The ground reality is that in a span of 50 years more than 1,000 sq km of mangroves in Orissa have been reduced to a mere 219 sq km.
Remote-sensing pictures taken by Salyut-7 during the 1970s revealed that every year nearly 2.5 sq km of mangrove vegetation was lost to
industrialization. According to government sources, until 1940, the entire Mahanadi delta was covered by mangroves. Today, most islands wear
a denuded look. The damage started with the construction of Paradip port in the 1960s when more than 2,500 hectares of forests were
sacrificed.
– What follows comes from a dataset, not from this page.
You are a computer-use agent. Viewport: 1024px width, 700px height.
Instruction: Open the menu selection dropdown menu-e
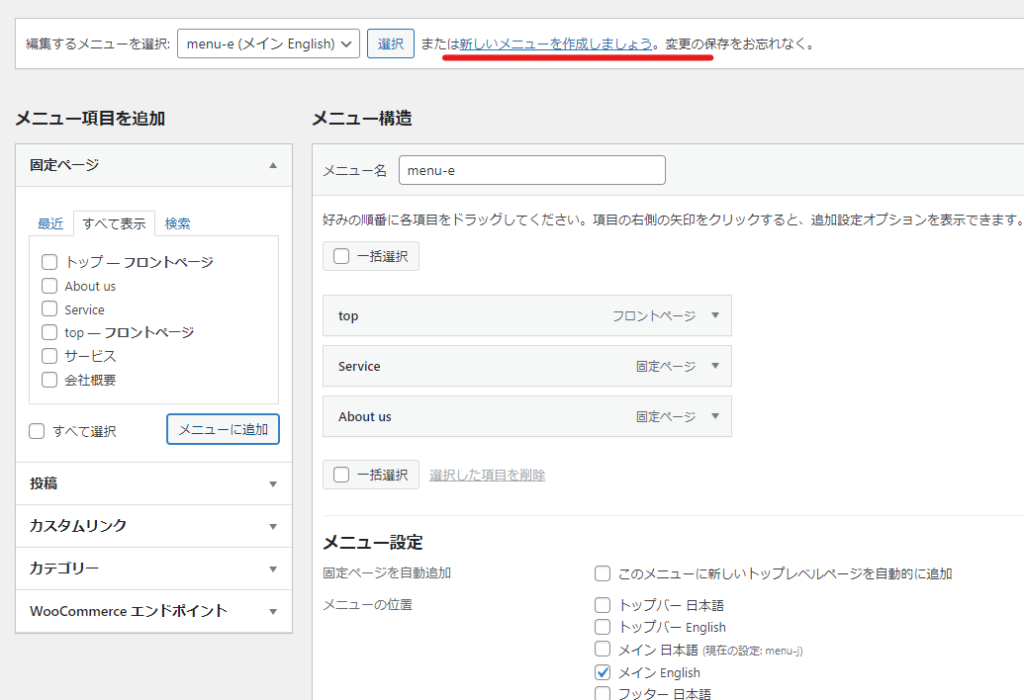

The Paradip-Dhamra belt has since then emerged as a highly cyclone-prone zone.
Using satellite maps and assessing other coastal country data, a World Bank report of 2007 confirms that with a metre of sea-level rise,
approximately 194,000 sq kms and 56 million people in 84 developing countries would be affected. In India, Orissa is the most vulnerable to rise
in sea-level; a metre of sea-level rise here will inundate about 800 sq km. The Satabhaya sea level rise case is an ominous pointer. In 2005,
when this correspondent visited this area, about 1,000 people lived in two villages: Satabhaya and Kahnpur in Kendrapara district. The sea has
since advanced nearly 300m inward, forcing about 150 families to migrate. The sea waves have already forced the opening of a new mouth in
the Chilika Lake which has the potential to drastically change the hydrological character of Asia's largest brackish water lagoon.
Now with the Bay of Bengal threatening to erode larger tracts of coastal Orissa, the government on August 12, decided to rehabilitate all families
from the Satabhaya area to a location of their choice. Each family would be entitled to 2 acres (.8 ha) of agricultural land, 2 decimals of
homestead land and money equalling the value of a low cost Indira Awas Yojana house. The Satabhaya villagers however suspect this move as a
pre-election stunt.
Earlier on August 6, the government decided to raise walls on the Puri beach at a cost of Rs 7 crores, a scheme which is supposed to be
implemented soon. Last year, the Gopalpur beach was eroded drastically but it is not yet in the plan.
The matter once again comes back to square one, say environmentalists; the government is busy hatching more management plans, instead of
considering the impact of climate change due to global warming and developing a scientific plan to save the coast of Orissa, before it is too late.